**What you need to do:**
Reproduce the listing from its first line through the line containing "Looking at the screenshot, I should (x=765, y=442).", with both ends included.

▼

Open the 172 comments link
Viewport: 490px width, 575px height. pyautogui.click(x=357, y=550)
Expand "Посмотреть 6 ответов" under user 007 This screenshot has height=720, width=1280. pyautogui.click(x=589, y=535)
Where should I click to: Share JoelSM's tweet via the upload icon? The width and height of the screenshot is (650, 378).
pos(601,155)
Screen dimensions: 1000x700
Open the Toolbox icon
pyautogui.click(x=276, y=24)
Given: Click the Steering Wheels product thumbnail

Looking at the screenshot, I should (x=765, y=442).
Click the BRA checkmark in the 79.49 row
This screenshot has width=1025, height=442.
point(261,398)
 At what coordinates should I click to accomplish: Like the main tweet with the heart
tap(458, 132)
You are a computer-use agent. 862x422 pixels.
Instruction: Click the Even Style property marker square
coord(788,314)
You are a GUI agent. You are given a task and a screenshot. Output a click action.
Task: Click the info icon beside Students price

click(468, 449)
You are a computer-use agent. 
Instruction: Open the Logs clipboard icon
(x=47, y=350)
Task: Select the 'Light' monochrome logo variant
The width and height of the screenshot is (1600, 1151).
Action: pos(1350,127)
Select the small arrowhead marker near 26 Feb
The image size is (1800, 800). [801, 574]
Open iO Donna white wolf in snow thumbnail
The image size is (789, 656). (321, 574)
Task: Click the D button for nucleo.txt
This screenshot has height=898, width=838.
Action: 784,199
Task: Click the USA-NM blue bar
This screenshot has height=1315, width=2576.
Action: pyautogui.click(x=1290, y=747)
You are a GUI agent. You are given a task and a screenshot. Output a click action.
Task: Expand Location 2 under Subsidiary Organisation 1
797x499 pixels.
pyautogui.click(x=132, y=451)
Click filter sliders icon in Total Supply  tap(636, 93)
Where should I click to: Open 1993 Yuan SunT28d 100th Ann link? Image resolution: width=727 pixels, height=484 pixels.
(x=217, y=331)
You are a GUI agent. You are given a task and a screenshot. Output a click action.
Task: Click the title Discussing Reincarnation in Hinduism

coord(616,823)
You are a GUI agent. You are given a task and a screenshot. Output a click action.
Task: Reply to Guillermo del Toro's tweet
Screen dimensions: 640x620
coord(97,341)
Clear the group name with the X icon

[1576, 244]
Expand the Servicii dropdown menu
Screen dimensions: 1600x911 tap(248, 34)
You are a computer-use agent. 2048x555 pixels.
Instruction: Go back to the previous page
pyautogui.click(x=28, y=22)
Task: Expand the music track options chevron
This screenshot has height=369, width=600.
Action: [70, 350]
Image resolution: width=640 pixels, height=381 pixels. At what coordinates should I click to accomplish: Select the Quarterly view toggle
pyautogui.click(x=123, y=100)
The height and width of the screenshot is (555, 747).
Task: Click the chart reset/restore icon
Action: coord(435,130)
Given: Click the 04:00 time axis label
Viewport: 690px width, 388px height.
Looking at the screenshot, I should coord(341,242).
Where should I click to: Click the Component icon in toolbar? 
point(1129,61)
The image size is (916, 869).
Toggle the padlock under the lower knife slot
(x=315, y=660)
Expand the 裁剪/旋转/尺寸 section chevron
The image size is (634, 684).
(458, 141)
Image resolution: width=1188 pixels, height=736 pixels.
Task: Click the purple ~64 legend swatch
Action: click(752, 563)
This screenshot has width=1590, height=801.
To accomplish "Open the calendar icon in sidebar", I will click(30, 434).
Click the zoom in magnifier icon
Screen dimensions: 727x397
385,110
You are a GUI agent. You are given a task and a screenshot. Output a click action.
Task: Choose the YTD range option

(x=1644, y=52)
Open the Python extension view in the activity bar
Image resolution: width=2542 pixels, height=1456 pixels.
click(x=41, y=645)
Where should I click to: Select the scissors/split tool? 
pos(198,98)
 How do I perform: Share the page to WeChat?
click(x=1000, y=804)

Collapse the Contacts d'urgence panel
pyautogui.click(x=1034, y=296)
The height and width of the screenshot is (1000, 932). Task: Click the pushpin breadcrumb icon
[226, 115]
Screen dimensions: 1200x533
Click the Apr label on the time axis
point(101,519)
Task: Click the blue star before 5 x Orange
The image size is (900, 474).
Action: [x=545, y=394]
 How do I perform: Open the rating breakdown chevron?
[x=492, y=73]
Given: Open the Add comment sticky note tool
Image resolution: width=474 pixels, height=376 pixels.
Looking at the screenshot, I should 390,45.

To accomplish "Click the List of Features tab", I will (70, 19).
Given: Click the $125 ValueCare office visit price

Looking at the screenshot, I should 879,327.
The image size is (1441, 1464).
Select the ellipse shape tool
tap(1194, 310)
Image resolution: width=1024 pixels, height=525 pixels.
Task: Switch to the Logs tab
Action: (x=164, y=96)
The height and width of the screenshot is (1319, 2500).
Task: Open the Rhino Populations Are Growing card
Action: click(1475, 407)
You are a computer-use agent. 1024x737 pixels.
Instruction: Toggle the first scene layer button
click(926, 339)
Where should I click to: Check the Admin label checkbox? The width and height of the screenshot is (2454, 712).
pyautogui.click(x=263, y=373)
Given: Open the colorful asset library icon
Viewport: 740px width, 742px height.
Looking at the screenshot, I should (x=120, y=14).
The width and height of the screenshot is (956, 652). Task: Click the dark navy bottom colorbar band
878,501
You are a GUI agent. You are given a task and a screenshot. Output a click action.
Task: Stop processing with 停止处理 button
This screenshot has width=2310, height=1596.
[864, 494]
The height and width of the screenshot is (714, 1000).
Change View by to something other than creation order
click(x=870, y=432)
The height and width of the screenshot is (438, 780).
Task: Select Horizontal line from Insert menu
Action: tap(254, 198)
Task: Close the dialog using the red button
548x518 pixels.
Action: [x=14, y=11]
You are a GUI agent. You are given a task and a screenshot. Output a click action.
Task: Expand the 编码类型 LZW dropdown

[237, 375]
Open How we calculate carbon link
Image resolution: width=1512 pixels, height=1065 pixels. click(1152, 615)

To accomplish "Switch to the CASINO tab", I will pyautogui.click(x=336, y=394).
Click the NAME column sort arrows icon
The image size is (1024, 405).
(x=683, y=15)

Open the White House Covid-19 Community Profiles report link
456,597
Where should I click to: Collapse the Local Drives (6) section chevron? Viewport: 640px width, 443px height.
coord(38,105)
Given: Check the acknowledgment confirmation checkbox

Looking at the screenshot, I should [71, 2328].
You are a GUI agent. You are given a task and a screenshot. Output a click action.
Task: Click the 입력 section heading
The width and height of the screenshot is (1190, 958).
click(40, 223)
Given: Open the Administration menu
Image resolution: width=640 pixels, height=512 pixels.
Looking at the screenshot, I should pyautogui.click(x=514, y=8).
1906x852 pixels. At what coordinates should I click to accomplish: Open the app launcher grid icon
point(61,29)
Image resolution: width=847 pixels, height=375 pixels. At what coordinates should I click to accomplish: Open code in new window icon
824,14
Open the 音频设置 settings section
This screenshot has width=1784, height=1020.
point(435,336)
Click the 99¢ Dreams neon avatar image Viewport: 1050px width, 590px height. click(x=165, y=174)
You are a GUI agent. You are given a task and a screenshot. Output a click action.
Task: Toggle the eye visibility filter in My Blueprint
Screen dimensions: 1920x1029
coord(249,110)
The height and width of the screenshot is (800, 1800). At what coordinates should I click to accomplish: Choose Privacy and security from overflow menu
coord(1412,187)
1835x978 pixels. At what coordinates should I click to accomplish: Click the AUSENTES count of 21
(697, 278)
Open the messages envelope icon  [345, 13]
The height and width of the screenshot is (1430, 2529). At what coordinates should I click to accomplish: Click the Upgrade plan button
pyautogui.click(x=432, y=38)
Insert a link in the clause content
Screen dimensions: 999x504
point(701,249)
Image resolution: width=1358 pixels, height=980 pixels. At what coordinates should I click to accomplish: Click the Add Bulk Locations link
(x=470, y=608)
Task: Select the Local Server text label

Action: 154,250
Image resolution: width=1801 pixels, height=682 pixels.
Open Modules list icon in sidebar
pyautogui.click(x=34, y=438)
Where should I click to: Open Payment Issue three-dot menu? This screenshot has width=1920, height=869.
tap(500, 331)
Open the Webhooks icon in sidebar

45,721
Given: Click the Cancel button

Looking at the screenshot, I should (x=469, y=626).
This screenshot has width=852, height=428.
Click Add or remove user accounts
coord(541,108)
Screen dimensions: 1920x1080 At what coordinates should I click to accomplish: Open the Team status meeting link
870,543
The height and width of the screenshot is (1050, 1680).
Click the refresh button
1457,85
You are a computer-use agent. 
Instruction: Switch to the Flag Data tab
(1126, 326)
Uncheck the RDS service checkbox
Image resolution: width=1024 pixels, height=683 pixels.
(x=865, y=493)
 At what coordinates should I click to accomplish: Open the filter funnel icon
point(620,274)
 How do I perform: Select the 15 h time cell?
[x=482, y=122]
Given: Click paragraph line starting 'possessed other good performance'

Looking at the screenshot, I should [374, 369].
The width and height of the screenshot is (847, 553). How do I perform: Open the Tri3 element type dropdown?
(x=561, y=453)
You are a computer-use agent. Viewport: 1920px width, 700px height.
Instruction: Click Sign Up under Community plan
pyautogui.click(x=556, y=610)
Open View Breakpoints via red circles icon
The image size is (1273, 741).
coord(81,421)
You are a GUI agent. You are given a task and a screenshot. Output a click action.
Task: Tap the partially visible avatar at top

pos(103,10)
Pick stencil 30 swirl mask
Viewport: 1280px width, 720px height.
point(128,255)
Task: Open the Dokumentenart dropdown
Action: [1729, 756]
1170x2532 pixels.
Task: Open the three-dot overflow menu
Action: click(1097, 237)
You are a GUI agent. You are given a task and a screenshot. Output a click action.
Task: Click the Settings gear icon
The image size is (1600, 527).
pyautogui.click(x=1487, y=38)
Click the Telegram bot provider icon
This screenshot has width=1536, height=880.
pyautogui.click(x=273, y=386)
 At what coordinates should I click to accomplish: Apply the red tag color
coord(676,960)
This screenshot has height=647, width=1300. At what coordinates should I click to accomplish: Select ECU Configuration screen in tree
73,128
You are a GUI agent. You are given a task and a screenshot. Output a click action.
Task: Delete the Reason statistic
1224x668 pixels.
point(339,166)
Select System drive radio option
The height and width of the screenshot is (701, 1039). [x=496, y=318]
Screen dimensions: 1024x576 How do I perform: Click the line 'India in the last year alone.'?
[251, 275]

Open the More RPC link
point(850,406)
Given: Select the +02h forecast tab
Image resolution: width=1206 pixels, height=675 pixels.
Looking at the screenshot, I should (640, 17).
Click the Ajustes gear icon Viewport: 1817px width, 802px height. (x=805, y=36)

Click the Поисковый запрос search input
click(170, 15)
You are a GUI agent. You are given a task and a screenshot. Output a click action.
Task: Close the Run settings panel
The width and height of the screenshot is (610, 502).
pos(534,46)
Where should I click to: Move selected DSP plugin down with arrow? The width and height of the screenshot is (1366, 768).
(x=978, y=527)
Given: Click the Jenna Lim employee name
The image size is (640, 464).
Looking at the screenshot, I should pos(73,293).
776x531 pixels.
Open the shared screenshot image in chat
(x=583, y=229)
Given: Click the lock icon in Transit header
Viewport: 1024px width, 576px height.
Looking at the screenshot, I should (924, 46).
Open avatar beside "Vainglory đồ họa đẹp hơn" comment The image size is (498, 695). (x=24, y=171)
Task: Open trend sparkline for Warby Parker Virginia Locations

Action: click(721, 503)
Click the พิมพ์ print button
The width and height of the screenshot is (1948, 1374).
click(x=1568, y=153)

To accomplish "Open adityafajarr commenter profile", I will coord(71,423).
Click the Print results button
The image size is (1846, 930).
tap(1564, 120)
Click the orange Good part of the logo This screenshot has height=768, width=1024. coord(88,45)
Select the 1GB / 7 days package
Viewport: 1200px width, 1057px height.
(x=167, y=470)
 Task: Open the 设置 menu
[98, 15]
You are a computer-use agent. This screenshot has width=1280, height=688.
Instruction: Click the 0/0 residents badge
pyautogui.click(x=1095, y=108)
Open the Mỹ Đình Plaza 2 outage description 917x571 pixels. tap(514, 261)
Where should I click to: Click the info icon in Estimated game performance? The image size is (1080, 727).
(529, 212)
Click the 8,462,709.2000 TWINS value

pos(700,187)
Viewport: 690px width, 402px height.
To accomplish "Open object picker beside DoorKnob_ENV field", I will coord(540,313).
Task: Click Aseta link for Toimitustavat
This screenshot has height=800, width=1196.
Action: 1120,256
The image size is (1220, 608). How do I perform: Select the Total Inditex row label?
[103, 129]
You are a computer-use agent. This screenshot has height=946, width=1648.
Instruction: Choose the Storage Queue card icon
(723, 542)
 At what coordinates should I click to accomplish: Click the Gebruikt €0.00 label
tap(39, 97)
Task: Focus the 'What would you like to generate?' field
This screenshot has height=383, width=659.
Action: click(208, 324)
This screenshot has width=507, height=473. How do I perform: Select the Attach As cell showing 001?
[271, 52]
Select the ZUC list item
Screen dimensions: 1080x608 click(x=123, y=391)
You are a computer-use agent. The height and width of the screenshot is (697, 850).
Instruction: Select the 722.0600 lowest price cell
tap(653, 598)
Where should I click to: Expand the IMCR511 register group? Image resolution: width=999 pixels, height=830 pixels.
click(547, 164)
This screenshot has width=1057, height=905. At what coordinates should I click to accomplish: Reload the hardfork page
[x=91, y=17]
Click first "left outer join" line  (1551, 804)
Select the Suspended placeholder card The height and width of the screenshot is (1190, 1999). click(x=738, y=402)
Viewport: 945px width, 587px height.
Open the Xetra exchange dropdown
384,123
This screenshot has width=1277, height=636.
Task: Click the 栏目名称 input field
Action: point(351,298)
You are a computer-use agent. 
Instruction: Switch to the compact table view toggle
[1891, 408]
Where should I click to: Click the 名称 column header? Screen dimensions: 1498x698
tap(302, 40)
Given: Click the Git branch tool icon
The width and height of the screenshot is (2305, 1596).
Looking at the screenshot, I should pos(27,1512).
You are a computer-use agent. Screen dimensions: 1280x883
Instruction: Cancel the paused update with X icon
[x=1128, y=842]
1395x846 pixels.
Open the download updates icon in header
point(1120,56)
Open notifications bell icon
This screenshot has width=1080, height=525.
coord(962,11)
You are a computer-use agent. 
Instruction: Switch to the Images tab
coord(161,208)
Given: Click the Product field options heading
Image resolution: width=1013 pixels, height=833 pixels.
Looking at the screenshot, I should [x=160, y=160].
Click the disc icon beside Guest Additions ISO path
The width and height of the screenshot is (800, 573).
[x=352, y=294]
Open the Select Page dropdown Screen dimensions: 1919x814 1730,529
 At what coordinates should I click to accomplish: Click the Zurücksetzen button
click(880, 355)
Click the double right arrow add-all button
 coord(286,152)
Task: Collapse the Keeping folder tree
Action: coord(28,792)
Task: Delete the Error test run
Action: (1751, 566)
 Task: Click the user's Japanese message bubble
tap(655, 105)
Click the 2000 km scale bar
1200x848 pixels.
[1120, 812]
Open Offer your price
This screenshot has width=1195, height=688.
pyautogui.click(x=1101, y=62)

▲

**Reply:**
Open the 172 comments link
Viewport: 490px width, 575px height. pyautogui.click(x=357, y=550)
Expand "Посмотреть 6 ответов" under user 007 This screenshot has height=720, width=1280. pyautogui.click(x=589, y=535)
Where should I click to: Share JoelSM's tweet via the upload icon? The width and height of the screenshot is (650, 378).
pos(601,155)
Screen dimensions: 1000x700
Open the Toolbox icon
pyautogui.click(x=276, y=24)
Given: Click the Steering Wheels product thumbnail

Looking at the screenshot, I should (x=765, y=442).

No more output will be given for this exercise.